■ Texto fuente ■

La erosión silenciosa: tras "El Estado prostituido"

 

                                                                             
Ruinas del Partenón en Atenas, simbolizando la decadencia silenciosa de las instituciones y los valores en la sociedad actual.

La erosión silenciosa desgasta imperios, culturas y conciencias sin que apenas lo notemos


José Manuel Fernández Outeiral

Este texto es una continuación natural de mi artículo publicado el 20 de diciembre de 2021, "El Estado prostituido y el individuo degradado", en el que expuse, con total sinceridad y sin ataduras partidistas, la situación de decadencia política, moral y social que atraviesa España. Hoy, con el paso del tiempo y la confirmación de muchas de aquellas observaciones, deseo profundizar en uno de los pilares más graves de esa erosión democrática: el vaciamiento institucional del Tribunal Constitucional. 

La erosión que antes describí como general y sistémica se materializa ahora en casos concretos. La democracia no se desintegra con un solo golpe, sino por el desgaste acumulado, la pérdida de principios y la pasividad de los ciudadanos. El deterioro del Tribunal Constitucional es uno de los símbolos más elocuentes de este proceso.

Un Tribunal Constitucional sin autoridad moral

Este órgano, que debería ser el árbitro neutral y supremo del sistema democrático español, se ha convertido en una pieza más del engranaje político. Su composición responde a cuotas partidistas y no a méritos jurídicos. La mayoría de sus miembros son nombrados por órganos de naturaleza política (Congreso, Senado, Gobierno y CGPJ), y muchos carecen de trayectoria constitucional seria.

■ Datos en bruto ■
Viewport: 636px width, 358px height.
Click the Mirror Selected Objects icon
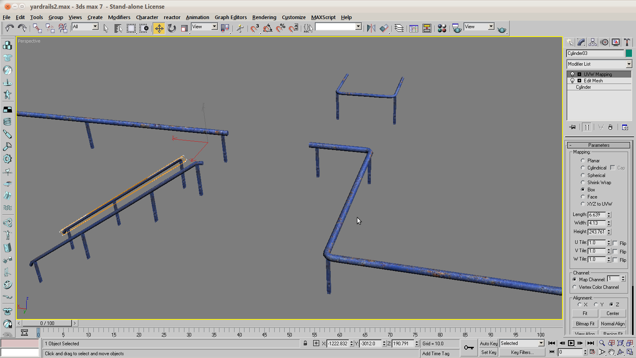click(x=371, y=28)
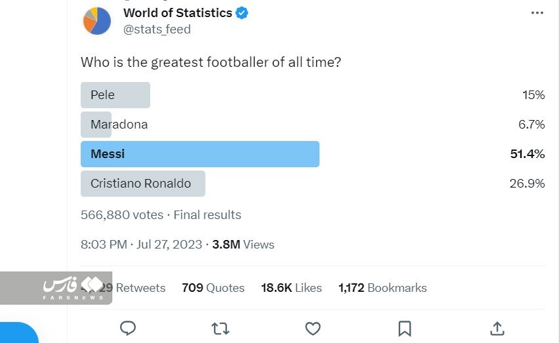Select the Cristiano Ronaldo poll bar
Viewport: 559px width, 343px height.
pyautogui.click(x=142, y=184)
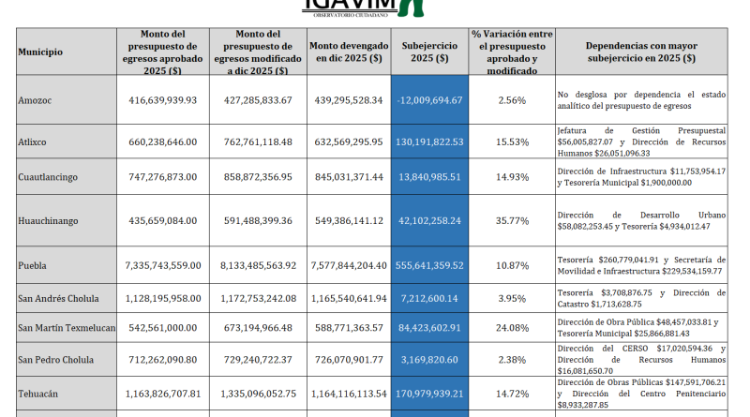The height and width of the screenshot is (417, 750).
Task: Click the % Variación column header
Action: coord(512,52)
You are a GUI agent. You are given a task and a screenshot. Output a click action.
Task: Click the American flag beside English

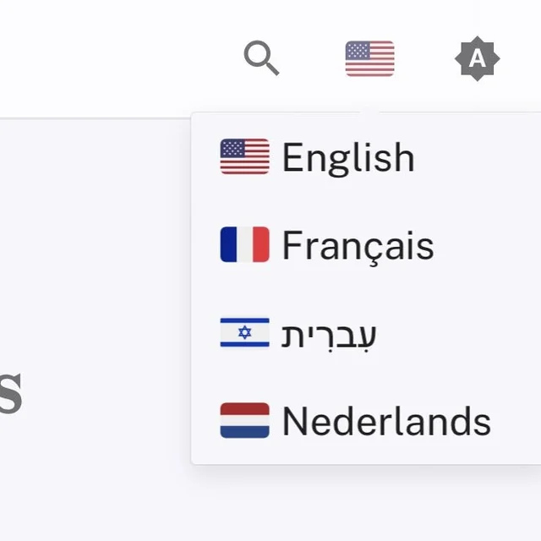(244, 157)
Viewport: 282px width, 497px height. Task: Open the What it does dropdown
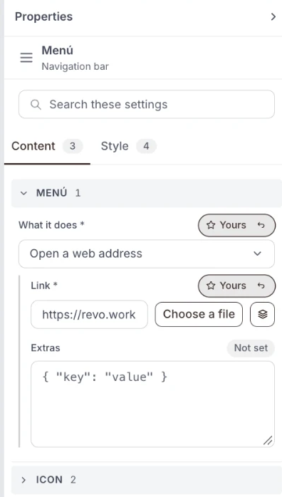click(147, 253)
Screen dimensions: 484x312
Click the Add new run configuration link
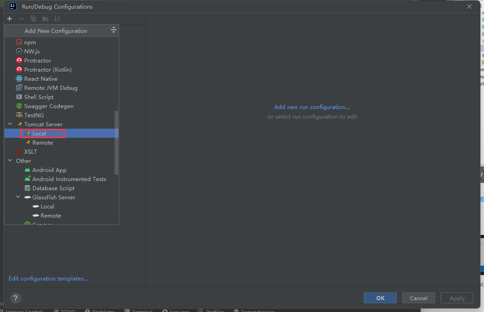(312, 107)
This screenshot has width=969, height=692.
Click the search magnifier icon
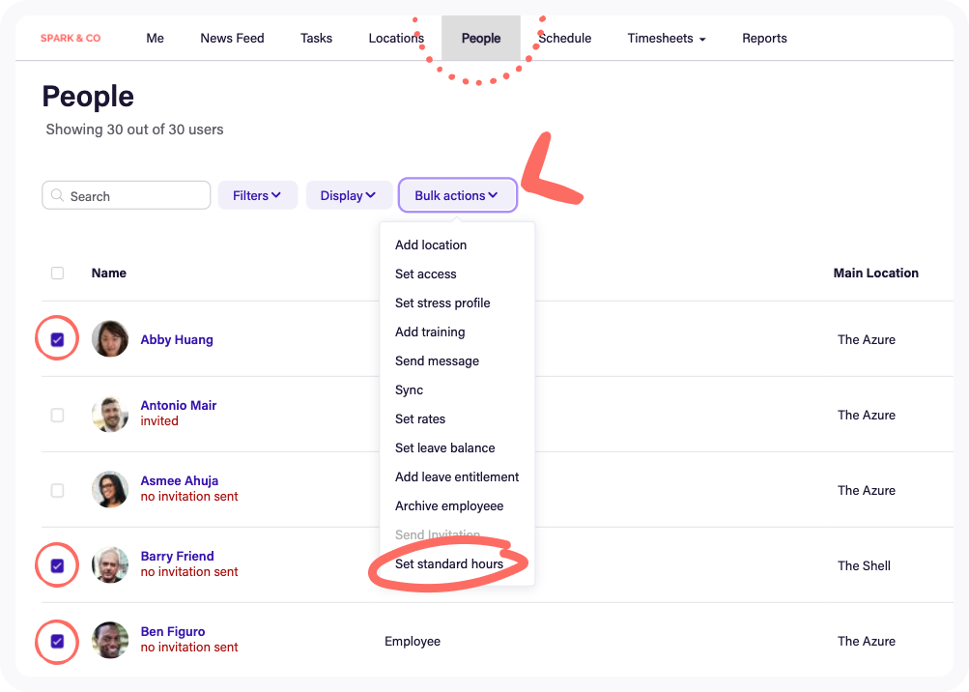pos(57,195)
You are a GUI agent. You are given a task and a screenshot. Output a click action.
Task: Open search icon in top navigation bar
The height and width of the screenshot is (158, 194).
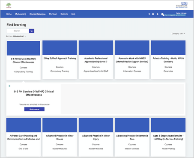149,14
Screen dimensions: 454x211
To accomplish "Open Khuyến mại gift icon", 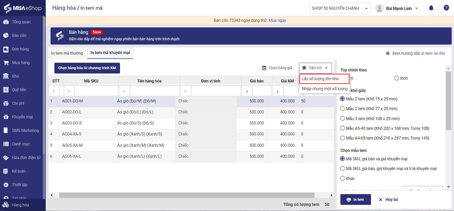I will pyautogui.click(x=6, y=117).
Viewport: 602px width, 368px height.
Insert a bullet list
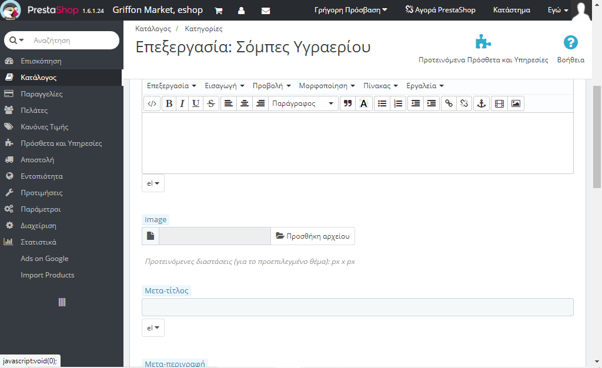pyautogui.click(x=382, y=104)
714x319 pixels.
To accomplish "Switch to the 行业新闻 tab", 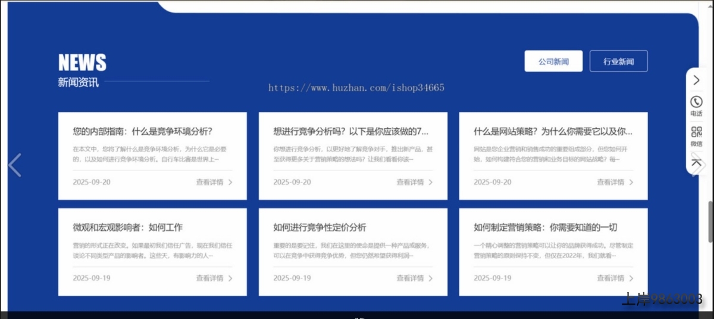I will 618,61.
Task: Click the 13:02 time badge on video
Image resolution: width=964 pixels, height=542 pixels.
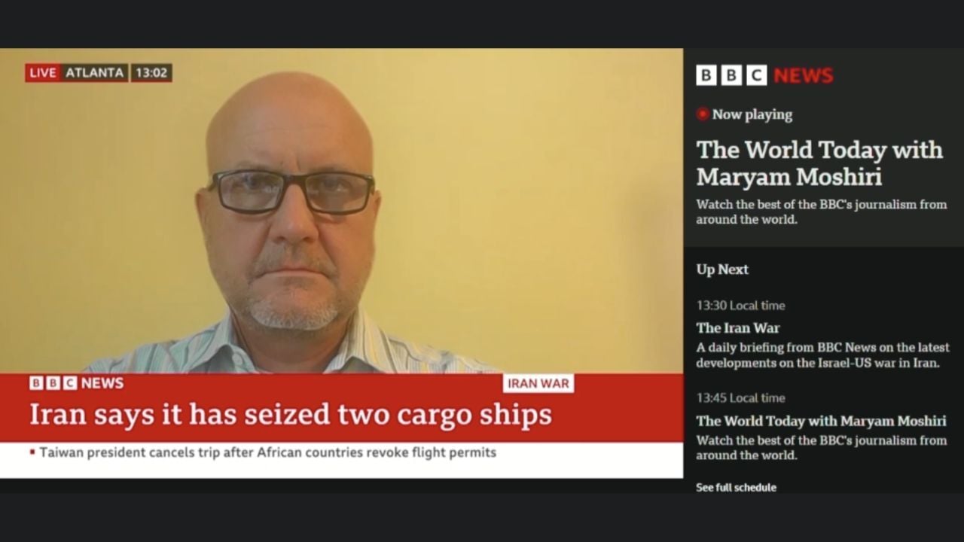Action: [x=151, y=73]
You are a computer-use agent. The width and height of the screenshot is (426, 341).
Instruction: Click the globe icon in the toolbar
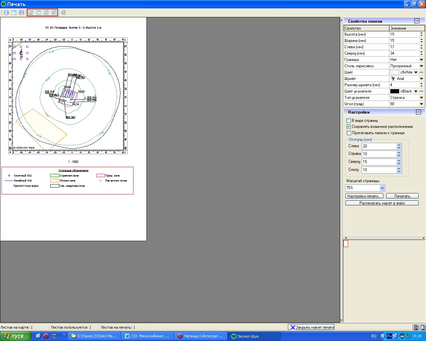click(x=6, y=13)
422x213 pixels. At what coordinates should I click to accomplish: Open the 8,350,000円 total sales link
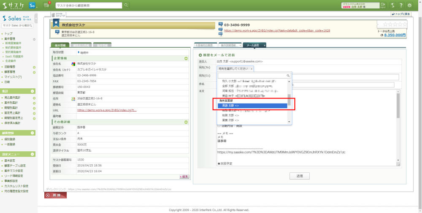tap(395, 36)
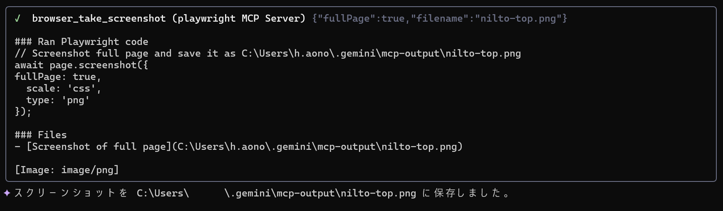Select the "### Ran Playwright code" heading
Image resolution: width=723 pixels, height=211 pixels.
point(82,42)
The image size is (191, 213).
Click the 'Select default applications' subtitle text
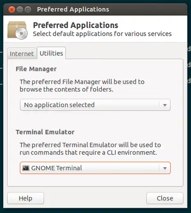click(x=102, y=34)
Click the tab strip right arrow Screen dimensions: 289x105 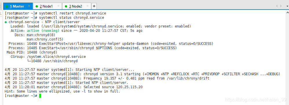point(281,6)
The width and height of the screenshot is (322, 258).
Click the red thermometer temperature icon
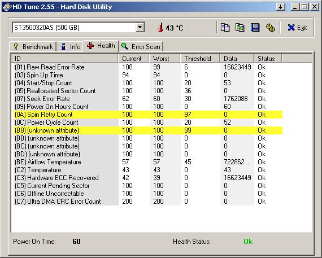160,28
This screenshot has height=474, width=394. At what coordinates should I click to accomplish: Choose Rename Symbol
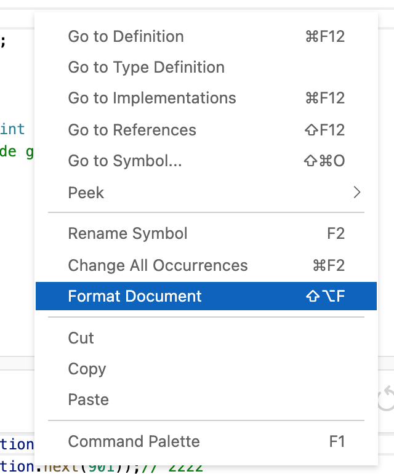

■ Enunciado del ejercicio ■
Edita el artículo sobre la erosión silenciosa: reproduce todo lo que va desde "Este texto es" hasta "de este proceso.", cambiando "vaciamiento institucional" por "debilitamiento institucional".

■ Salida completa ■
Este texto es una continuación natural de mi artículo publicado el 20 de diciembre de 2021, "El Estado prostituido y el individuo degradado", en el que expuse, con total sinceridad y sin ataduras partidistas, la situación de decadencia política, moral y social que atraviesa España. Hoy, con el paso del tiempo y la confirmación de muchas de aquellas observaciones, deseo profundizar en uno de los pilares más graves de esa erosión democrática: el debilitamiento institucional del Tribunal Constitucional. 

La erosión que antes describí como general y sistémica se materializa ahora en casos concretos. La democracia no se desintegra con un solo golpe, sino por el desgaste acumulado, la pérdida de principios y la pasividad de los ciudadanos. El deterioro del Tribunal Constitucional es uno de los símbolos más elocuentes de este proceso.